*** Begin section ***
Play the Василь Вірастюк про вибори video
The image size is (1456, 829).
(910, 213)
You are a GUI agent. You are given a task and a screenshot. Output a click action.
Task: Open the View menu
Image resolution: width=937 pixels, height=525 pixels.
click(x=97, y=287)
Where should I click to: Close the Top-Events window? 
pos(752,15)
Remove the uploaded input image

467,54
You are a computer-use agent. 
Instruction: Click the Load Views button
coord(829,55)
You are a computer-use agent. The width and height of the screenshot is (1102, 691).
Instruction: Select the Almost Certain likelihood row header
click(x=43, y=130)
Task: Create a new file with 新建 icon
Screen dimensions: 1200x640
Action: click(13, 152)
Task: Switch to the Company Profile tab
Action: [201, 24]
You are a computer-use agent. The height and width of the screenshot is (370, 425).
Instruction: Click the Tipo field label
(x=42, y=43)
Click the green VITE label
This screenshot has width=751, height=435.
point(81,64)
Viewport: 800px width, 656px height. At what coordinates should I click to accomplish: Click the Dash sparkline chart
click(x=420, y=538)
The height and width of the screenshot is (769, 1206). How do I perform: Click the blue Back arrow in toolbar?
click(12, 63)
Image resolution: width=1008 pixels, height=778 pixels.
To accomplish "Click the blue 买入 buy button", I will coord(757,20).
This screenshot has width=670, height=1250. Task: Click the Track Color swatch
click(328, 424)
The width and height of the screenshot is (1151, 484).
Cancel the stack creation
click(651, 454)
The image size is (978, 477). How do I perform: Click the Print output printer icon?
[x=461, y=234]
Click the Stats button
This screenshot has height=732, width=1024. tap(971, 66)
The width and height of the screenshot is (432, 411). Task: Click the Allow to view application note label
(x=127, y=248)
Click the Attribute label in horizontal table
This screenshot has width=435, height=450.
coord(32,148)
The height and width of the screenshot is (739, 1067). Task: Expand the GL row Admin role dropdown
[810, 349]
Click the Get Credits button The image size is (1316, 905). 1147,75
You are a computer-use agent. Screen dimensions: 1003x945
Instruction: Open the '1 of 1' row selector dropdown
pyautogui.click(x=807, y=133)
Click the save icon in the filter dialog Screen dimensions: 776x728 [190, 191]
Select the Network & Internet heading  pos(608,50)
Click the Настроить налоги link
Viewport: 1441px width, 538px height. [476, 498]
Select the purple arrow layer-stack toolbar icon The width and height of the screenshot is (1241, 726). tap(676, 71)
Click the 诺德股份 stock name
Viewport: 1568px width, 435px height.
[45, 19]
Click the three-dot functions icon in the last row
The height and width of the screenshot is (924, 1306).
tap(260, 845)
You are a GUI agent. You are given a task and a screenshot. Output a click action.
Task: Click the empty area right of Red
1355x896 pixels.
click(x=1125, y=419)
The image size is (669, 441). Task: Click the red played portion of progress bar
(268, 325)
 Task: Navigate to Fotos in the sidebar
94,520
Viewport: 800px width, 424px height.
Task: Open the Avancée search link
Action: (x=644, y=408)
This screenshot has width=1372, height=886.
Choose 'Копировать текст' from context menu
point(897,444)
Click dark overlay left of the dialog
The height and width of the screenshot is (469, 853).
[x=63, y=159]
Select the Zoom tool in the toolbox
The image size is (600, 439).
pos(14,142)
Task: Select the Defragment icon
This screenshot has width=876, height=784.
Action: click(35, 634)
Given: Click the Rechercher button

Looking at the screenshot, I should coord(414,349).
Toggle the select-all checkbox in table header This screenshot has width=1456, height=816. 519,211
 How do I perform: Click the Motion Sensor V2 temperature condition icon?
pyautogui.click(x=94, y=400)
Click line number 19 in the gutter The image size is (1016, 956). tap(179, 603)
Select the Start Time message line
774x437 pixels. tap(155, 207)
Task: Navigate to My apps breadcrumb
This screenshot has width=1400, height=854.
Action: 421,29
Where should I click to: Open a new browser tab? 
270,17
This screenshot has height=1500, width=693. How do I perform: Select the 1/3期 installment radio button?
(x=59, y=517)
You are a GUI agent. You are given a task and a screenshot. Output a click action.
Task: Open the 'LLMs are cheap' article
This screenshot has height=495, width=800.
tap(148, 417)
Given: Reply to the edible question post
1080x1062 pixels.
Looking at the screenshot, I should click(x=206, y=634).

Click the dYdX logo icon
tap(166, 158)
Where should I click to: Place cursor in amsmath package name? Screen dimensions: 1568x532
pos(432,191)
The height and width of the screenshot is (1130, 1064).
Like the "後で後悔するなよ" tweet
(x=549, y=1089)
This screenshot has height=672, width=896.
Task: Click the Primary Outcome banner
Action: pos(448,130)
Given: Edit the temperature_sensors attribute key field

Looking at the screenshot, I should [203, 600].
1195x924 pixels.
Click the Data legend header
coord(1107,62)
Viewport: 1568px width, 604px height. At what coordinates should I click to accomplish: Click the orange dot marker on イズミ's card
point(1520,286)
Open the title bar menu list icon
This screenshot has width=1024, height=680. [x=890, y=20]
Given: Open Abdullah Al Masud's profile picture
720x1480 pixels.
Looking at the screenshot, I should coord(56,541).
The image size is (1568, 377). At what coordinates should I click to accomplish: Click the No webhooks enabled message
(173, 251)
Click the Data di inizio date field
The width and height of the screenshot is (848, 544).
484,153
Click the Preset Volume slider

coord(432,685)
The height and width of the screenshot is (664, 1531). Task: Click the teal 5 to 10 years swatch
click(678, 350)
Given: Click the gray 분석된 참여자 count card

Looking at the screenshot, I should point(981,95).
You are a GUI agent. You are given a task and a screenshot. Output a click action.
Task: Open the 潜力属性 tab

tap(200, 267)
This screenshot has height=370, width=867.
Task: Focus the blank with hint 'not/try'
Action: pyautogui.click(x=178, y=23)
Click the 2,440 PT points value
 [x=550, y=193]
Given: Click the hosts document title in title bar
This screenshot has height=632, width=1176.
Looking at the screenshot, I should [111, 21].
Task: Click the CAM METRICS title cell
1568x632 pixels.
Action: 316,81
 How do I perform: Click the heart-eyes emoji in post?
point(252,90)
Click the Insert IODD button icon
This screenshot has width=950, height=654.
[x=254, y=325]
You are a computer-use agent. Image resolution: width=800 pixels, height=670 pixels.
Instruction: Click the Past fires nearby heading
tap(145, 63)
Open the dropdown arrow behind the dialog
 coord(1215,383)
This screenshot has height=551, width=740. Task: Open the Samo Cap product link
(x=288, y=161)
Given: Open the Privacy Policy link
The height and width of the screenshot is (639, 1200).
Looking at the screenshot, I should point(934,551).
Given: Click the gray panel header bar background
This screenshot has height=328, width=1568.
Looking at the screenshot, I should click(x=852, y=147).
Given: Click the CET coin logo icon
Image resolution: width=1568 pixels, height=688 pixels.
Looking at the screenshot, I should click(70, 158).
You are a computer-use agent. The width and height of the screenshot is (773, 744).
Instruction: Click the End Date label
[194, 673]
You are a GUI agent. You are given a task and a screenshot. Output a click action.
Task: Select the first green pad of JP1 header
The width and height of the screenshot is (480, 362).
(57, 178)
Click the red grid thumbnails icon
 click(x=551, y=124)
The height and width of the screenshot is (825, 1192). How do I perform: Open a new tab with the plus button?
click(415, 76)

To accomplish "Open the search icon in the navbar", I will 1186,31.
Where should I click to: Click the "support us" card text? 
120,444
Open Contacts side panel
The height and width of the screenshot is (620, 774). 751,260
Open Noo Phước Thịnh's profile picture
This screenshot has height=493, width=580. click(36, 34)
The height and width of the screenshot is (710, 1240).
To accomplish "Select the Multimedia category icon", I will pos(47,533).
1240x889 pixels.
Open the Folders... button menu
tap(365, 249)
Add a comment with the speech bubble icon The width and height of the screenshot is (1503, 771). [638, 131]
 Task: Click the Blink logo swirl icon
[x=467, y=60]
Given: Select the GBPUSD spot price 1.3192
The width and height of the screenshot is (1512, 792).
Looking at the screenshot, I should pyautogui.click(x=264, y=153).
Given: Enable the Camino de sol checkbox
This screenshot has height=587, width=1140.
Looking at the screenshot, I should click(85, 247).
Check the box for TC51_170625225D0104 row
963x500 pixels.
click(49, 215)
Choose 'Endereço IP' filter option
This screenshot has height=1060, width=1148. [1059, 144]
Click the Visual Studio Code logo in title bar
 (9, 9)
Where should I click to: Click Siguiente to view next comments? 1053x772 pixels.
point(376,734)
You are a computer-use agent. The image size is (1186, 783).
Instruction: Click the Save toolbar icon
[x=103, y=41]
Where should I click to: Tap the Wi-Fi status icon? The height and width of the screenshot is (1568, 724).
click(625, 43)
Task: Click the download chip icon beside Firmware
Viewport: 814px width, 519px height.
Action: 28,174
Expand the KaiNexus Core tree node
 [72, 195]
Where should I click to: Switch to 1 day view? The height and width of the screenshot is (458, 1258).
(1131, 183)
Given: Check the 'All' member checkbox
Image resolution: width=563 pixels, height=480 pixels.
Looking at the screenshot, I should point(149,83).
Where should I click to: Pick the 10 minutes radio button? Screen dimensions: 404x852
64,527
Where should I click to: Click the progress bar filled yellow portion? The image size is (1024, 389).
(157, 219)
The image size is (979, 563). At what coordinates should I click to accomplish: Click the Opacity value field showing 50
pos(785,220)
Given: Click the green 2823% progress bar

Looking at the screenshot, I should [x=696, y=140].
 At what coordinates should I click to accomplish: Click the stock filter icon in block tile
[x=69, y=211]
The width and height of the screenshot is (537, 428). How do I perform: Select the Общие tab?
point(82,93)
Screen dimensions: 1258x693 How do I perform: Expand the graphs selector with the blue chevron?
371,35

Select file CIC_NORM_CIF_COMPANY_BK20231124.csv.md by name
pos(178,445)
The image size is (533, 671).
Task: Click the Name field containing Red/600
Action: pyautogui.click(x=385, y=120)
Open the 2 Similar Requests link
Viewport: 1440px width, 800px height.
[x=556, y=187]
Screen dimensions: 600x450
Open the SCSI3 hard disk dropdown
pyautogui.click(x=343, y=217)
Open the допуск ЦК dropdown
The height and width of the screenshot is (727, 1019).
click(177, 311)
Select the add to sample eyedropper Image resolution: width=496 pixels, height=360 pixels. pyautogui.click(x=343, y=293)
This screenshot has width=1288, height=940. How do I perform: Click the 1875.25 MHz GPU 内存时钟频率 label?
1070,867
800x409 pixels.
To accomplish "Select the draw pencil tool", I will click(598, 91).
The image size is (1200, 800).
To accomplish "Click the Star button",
*** End section ***
## EXERCISE PROMPT
Return, word for word, the lines of the data above from the line with "Given: Click the gray 분석된 참여자 count card" through the line with "You are a computer-use agent. Image", inclusive.

## ANSWER BOX
Given: Click the gray 분석된 참여자 count card

Looking at the screenshot, I should point(981,95).
You are a GUI agent. You are given a task and a screenshot. Output a click action.
Task: Open the 潜力属性 tab

tap(200, 267)
This screenshot has height=370, width=867.
Task: Focus the blank with hint 'not/try'
Action: pyautogui.click(x=178, y=23)
Click the 2,440 PT points value
 [x=550, y=193]
Given: Click the hosts document title in title bar
This screenshot has height=632, width=1176.
Looking at the screenshot, I should [111, 21].
Task: Click the CAM METRICS title cell
1568x632 pixels.
Action: 316,81
 How do I perform: Click the heart-eyes emoji in post?
point(252,90)
Click the Insert IODD button icon
This screenshot has width=950, height=654.
[x=254, y=325]
You are a computer-use agent. Image resolution: width=800 pixels, height=670 pixels.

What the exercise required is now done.